# Woman trashes store over EBT card



## LastOutlaw (Jun 1, 2013)

Woman trashes store after EBT card/ food stamps refused.
Imagine what it will be like when all the cards quit working.


----------



## camo2460 (Feb 10, 2013)

Just another example of the "Entitlement Syndrome". She needed her greasy Butt stomped into the floor real bad.


----------



## readytogo (Apr 6, 2013)

Send her or it to Cuba and see how she/it likes living without water or regular food or toilet paper for some time ,things like her belong in a glass cage at the Smithsonian Zoo.


----------



## camo2460 (Feb 10, 2013)

readytogo said:


> Send her or it to Cuba and see how she/it likes living without water or regular food or toilet paper for some time ,things like her belong in a glass cage at the Smithsonian Zoo.
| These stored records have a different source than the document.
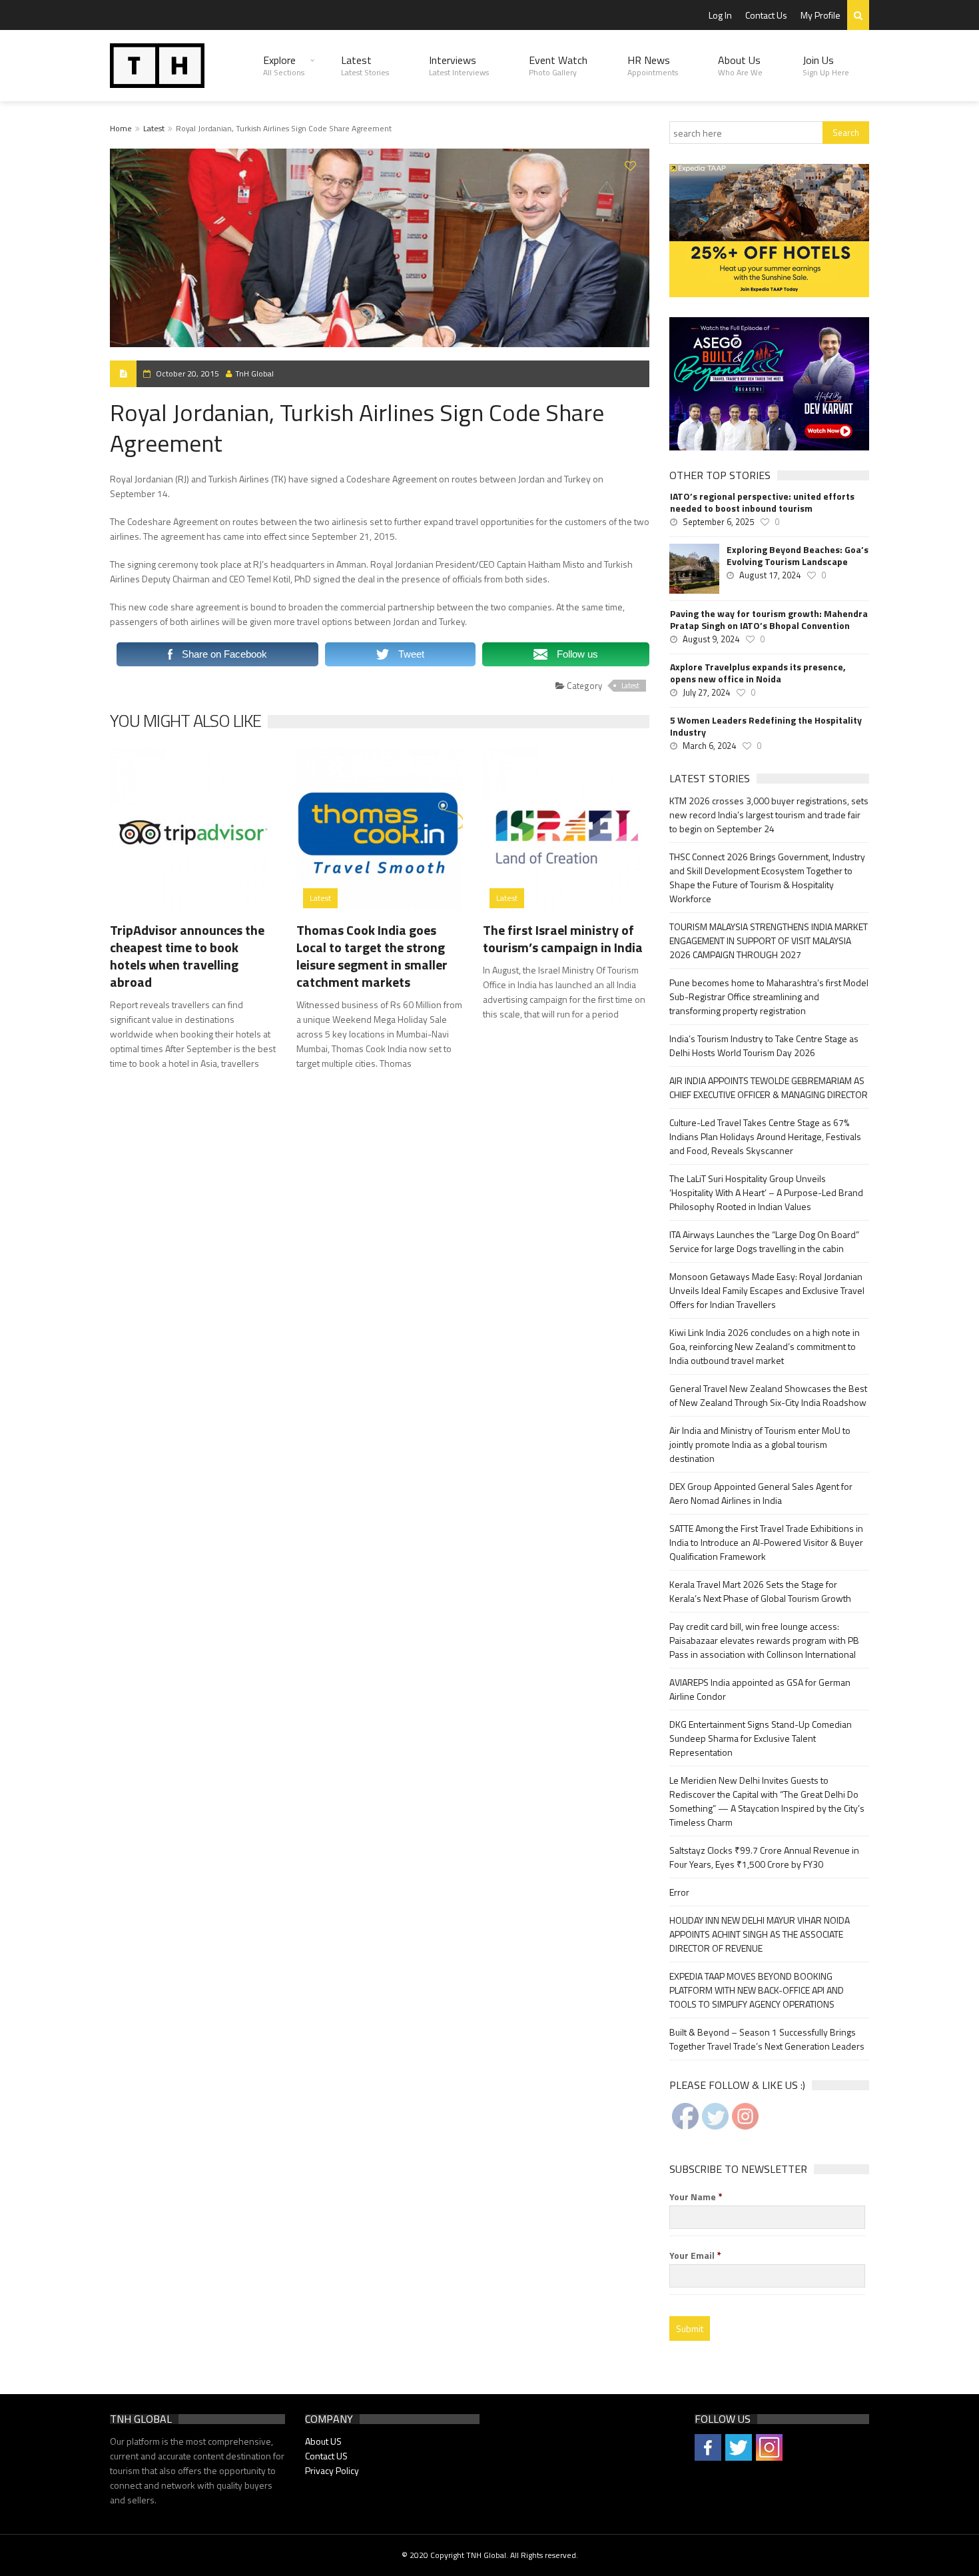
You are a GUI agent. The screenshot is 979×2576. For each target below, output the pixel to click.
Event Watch (558, 65)
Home (121, 128)
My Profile (820, 15)
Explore (283, 65)
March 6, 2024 (709, 745)
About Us (740, 65)
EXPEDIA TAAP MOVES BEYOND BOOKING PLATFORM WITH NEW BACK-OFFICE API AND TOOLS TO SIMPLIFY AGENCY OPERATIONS (756, 1990)
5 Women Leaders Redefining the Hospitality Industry (766, 726)
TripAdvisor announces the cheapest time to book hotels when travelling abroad (187, 956)
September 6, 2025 (718, 521)
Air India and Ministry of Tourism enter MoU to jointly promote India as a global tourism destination (759, 1444)
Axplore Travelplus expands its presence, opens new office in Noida (758, 673)
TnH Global (254, 373)
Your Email (695, 2255)
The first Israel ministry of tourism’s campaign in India (563, 939)
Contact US (326, 2456)
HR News (652, 65)
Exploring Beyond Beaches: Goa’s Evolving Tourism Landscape (797, 556)
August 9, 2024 (711, 639)
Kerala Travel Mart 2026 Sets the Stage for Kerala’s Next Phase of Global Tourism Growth (760, 1591)
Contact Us (766, 15)
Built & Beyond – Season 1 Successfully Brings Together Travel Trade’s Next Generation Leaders (766, 2039)
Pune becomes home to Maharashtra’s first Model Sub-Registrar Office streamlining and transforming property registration (768, 996)
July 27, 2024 (706, 692)
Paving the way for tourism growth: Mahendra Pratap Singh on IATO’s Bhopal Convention (769, 620)
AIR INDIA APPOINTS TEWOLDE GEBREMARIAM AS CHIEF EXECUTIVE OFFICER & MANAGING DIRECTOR (768, 1087)
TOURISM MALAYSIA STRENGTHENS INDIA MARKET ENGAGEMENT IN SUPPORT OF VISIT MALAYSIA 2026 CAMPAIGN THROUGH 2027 (768, 941)
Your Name (696, 2197)
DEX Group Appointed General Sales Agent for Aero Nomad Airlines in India (760, 1493)
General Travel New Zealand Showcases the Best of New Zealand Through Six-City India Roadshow (768, 1395)
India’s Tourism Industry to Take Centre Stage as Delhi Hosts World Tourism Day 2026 (763, 1045)
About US (323, 2441)
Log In (720, 15)
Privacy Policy (332, 2470)
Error (679, 1892)
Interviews (459, 65)
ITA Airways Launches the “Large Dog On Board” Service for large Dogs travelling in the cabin (764, 1241)
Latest (365, 65)
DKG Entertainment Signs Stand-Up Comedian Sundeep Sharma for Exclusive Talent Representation (760, 1738)
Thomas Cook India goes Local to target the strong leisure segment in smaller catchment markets (372, 956)
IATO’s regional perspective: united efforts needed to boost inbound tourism (762, 502)
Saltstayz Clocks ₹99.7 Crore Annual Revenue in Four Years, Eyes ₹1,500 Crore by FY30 (764, 1857)
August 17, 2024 (770, 575)
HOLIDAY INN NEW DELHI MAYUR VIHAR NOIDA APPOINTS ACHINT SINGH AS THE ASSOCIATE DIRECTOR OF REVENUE (759, 1934)
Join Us (826, 65)
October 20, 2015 (187, 373)
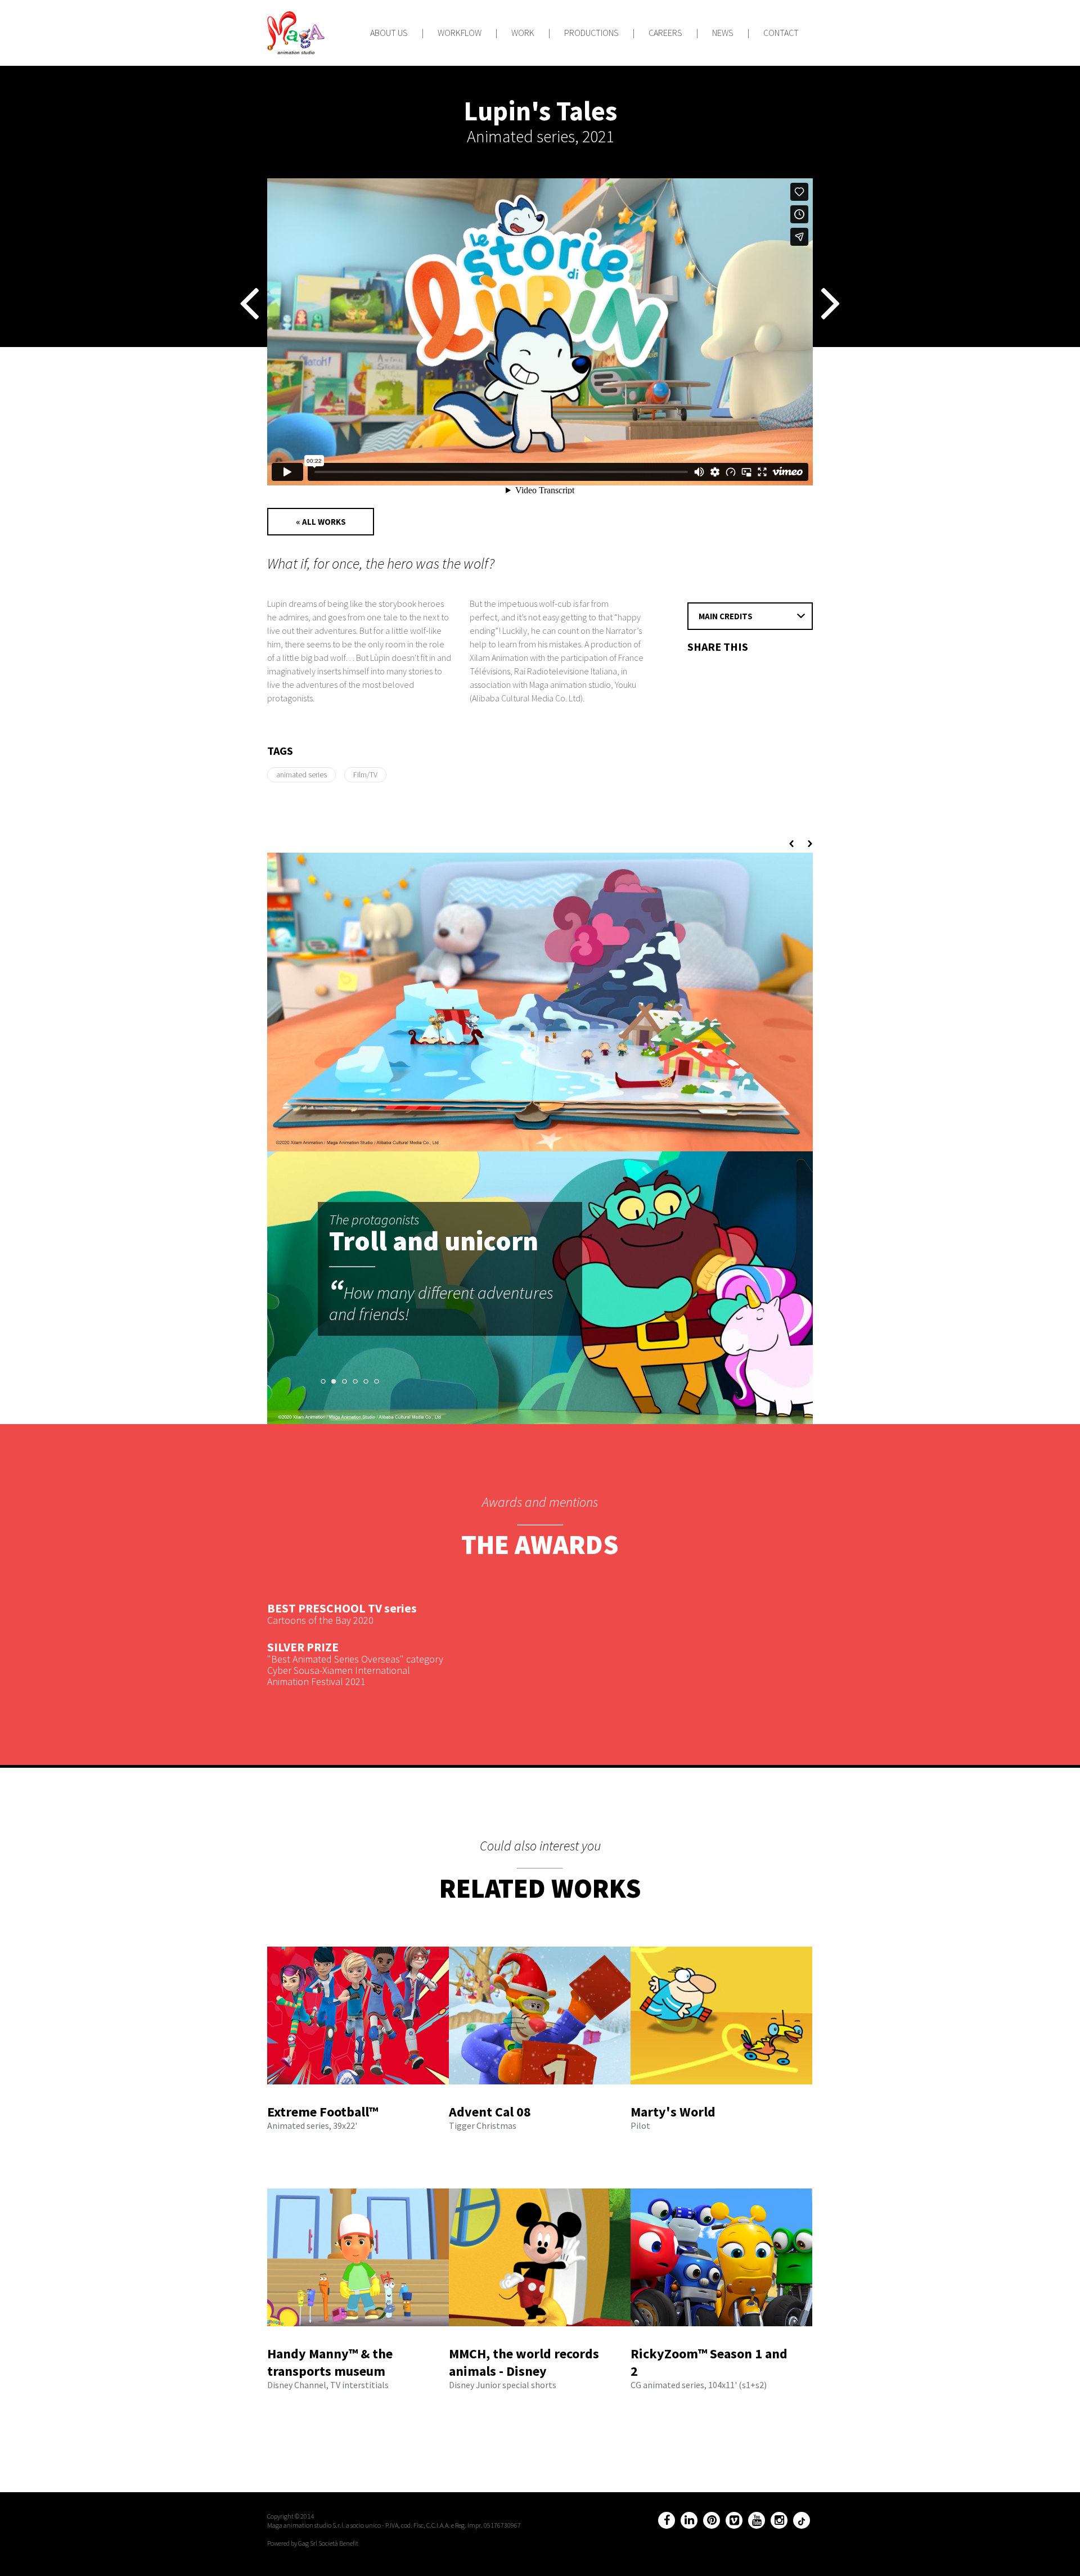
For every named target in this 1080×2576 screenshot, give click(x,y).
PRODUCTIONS (591, 32)
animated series (301, 774)
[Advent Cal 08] (540, 2098)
RTG shame on you. Why would you wish to defile such an Historical Landmark by piling that Dung Heap in it? The place to send her is to India where she can be worshiped like the Cow that she is!


----------



## UncleJoe (Jan 11, 2009)

LastOutlaw said:


> Woman trashes store after EBT card/ food stamps refused.


Negative!

The garbage peddlers that they are, Infowars took this video from YouTube and reposted it on their site with a new title. It's from last July and the woman was annoyed that she couldn't get her "skittles" candy because the convenience store was sold out.

Exact same video only a year later and a different title.

Believe very little of what you hear or see on Infowars. They are the tabloids of the cyber world


----------



## tmttactical (Nov 23, 2015)

UncleJoe said:


> Negative!
> 
> The garbage peddlers that they are, Infowars took this video from YouTube and reposted it on their site with a new title. It's from last July and the woman was annoyed that she couldn't get her "skittles" candy because the convenience store was sold out.
> 
> ...


Thank you for the info. I try and avoid those types of sites.


----------



## hiwall (Jun 15, 2012)

As is often the problem is the video or article will get picked up by other sites and spread around the internet until it gets hard to find the original source.


----------



## UncleJoe (Jan 11, 2009)

hiwall said:


> As is often the problem is the video or article will get picked up by other sites and spread around the internet until it gets hard to find the original source.


You're right about that. I remembered seeing this vid but couldn't remember the circumstances. It took me a little while to find it.


----------



## Caribou (Aug 18, 2012)

UncleJoe said:


> Negative!
> 
> The garbage peddlers that they are, Infowars took this video from YouTube and reposted it on their site with a new title. It's from last July and the woman was annoyed that she couldn't get her "skittles" candy because the convenience store was sold out.
> 
> ...


Interesting, and it sort of makes sense. Skittles, a certain cough syrup, and a third common item that escapes me right now are combined to make a high. While it makes you high it eventually makes you violent. Treyvon Martin had just been to the store to buy skittles and another of the three items when he attacked Zimmerman.


----------



## Grimm (Sep 5, 2012)

Caribou said:


> Interesting, and it sort of makes sense. Skittles, a certain cough syrup, and a third common item that escapes me right now are combined to make a high. While it makes you high it eventually makes you violent. Treyvon Martin had just been to the store to buy skittles and another of the three items when he attacked Zimmerman.


Treyvon bought Skittles and Arizona Watermelon Fruit Cocktail.


----------



## AuntB (Nov 24, 2015)

Whatever the headline, I am disgusted that an adult would behave like this in public. Years ago she would have been shamed by town folk for acting this way. People no longer strive for respect so IMO we get incidents like this.


----------



## FrankW (Mar 10, 2012)

Even if it was due to no skittles, it is obvious the conclusion is the same...


----------



## Sentry18 (Aug 5, 2012)

UncleJoe said:


> Believe very little of what you hear or see on Infowars. They are the tabloids of the cyber world


Infowars, Huff Po, CNN, Fox News, MSNBC, etc., etc., etc. they are all the tabloids of the cyber world.


----------



## BillS (May 30, 2011)

Alex Jones tells lies on his show. I once heard him say that American soldiers committed widespread atrocities against civilians in Iraq and that Rush Limbaugh said it was OK because they were just blowing off steam. Both were lies. I don't listen to him anymore.


----------